» **WHAT YOU ARE ASKED TO DO**
Copy out the items word for word, starting with the line that contains "You are a computer-use" and going on through the final item, both ends included. Leave the pictures out.
>> Start RECORDS TO PROCESS
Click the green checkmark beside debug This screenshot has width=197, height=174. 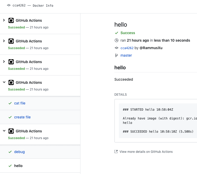coord(10,152)
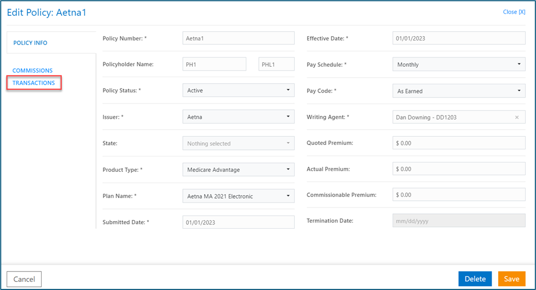
Task: Select the Policy Info tab
Action: coord(30,43)
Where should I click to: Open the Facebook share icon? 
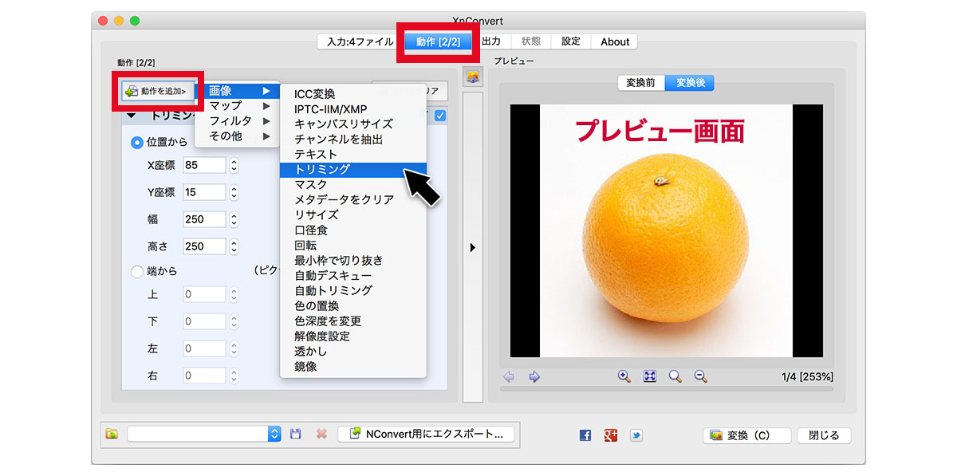point(585,435)
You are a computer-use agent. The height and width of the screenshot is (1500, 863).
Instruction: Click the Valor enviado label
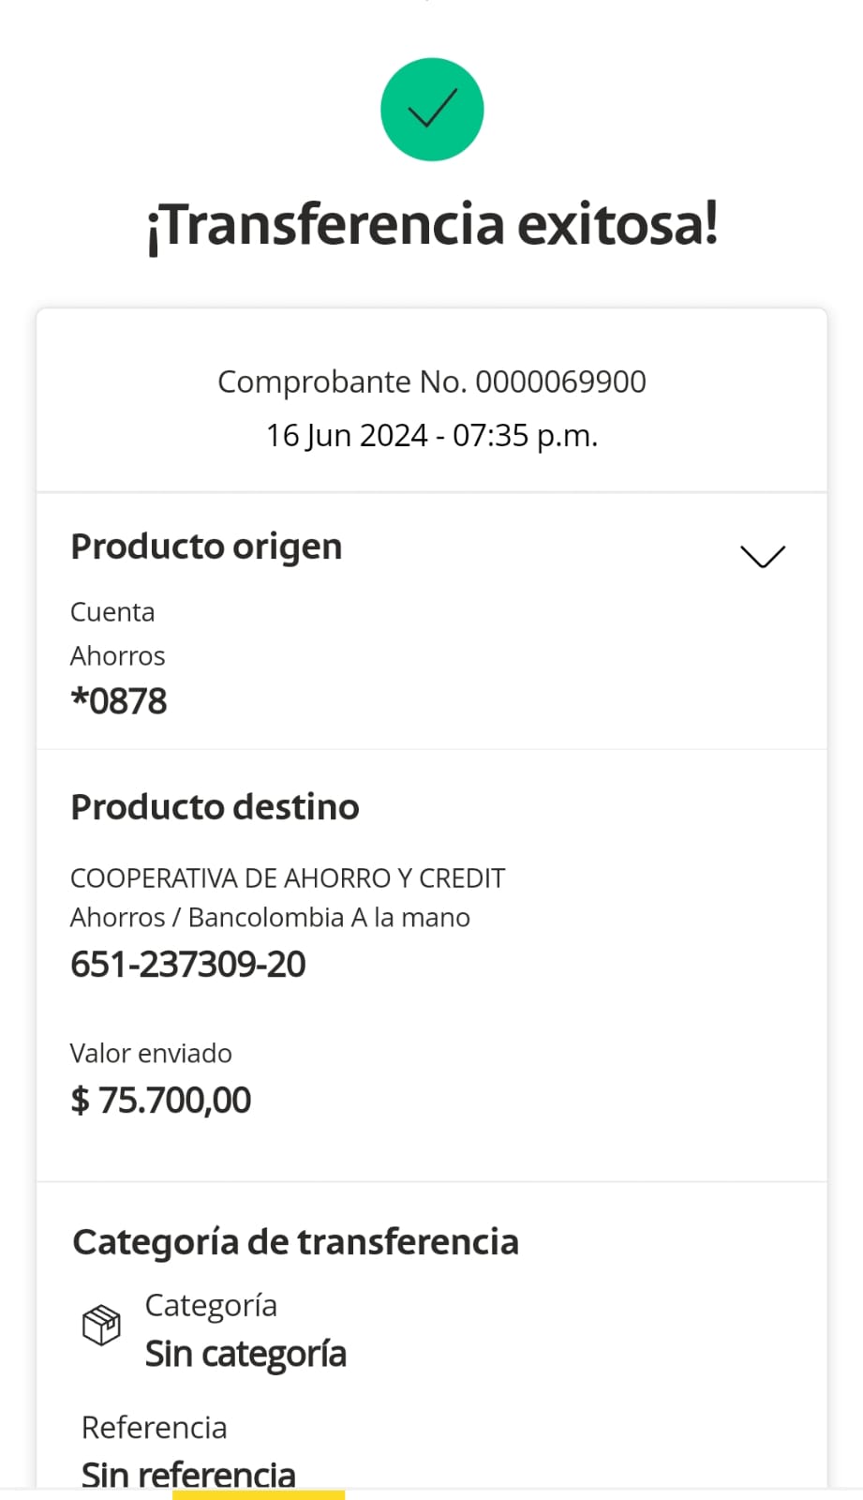point(151,1053)
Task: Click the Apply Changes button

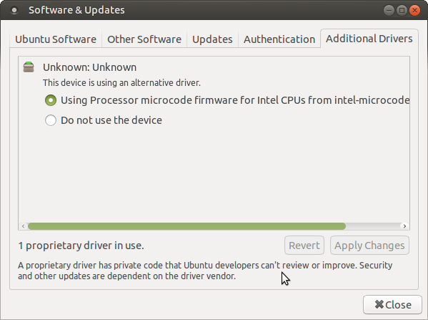Action: 369,246
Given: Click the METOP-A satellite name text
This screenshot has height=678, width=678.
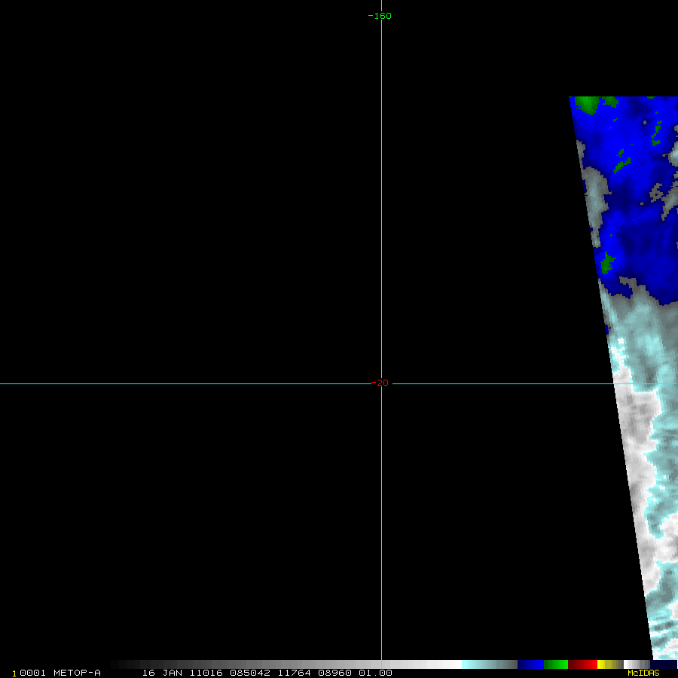Looking at the screenshot, I should 77,673.
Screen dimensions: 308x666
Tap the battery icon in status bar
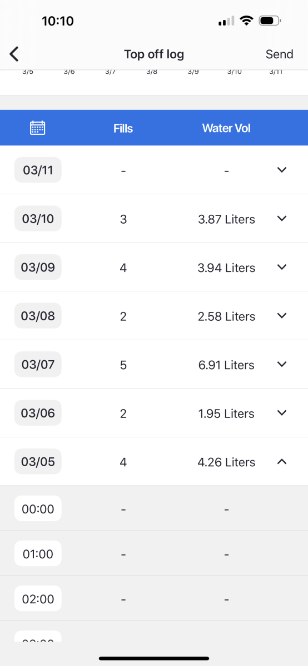pyautogui.click(x=270, y=21)
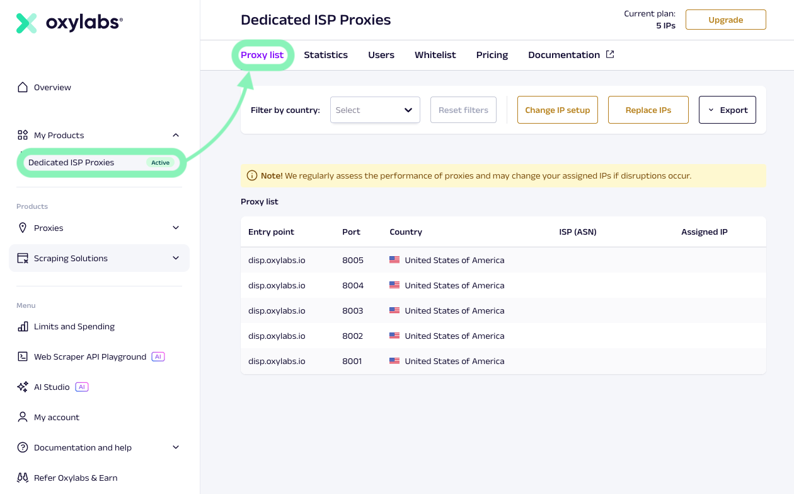The height and width of the screenshot is (494, 794).
Task: Click the Web Scraper API Playground terminal icon
Action: pos(23,356)
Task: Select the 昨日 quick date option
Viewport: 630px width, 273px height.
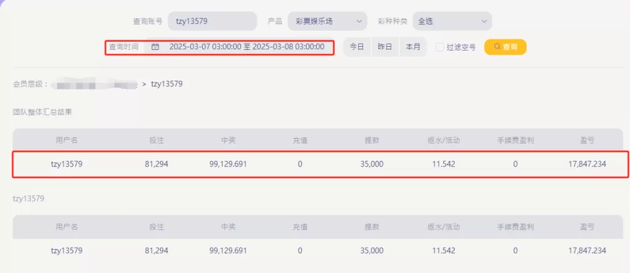Action: (385, 47)
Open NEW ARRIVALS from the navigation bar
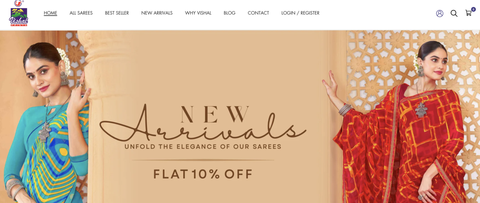The image size is (480, 203). [x=157, y=13]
>> End RECORDS TO PROCESS
» **COMPLETED TASK**
You are a computer-use agent. The height and width of the screenshot is (1500, 863).
Instruction: Click the Valor enviado label
point(151,1053)
Task: Click the Apply Changes button

Action: 369,246
Given: Click the METOP-A satellite name text
This screenshot has height=678, width=678.
Looking at the screenshot, I should 77,673.
Screen dimensions: 308x666
Tap the battery icon in status bar
pyautogui.click(x=270, y=21)
The height and width of the screenshot is (494, 794).
Task: Click the Web Scraper API Playground terminal icon
Action: pos(23,356)
Task: Select the 昨日 quick date option
Viewport: 630px width, 273px height.
Action: (385, 47)
Open NEW ARRIVALS from the navigation bar
The image size is (480, 203). [x=157, y=13]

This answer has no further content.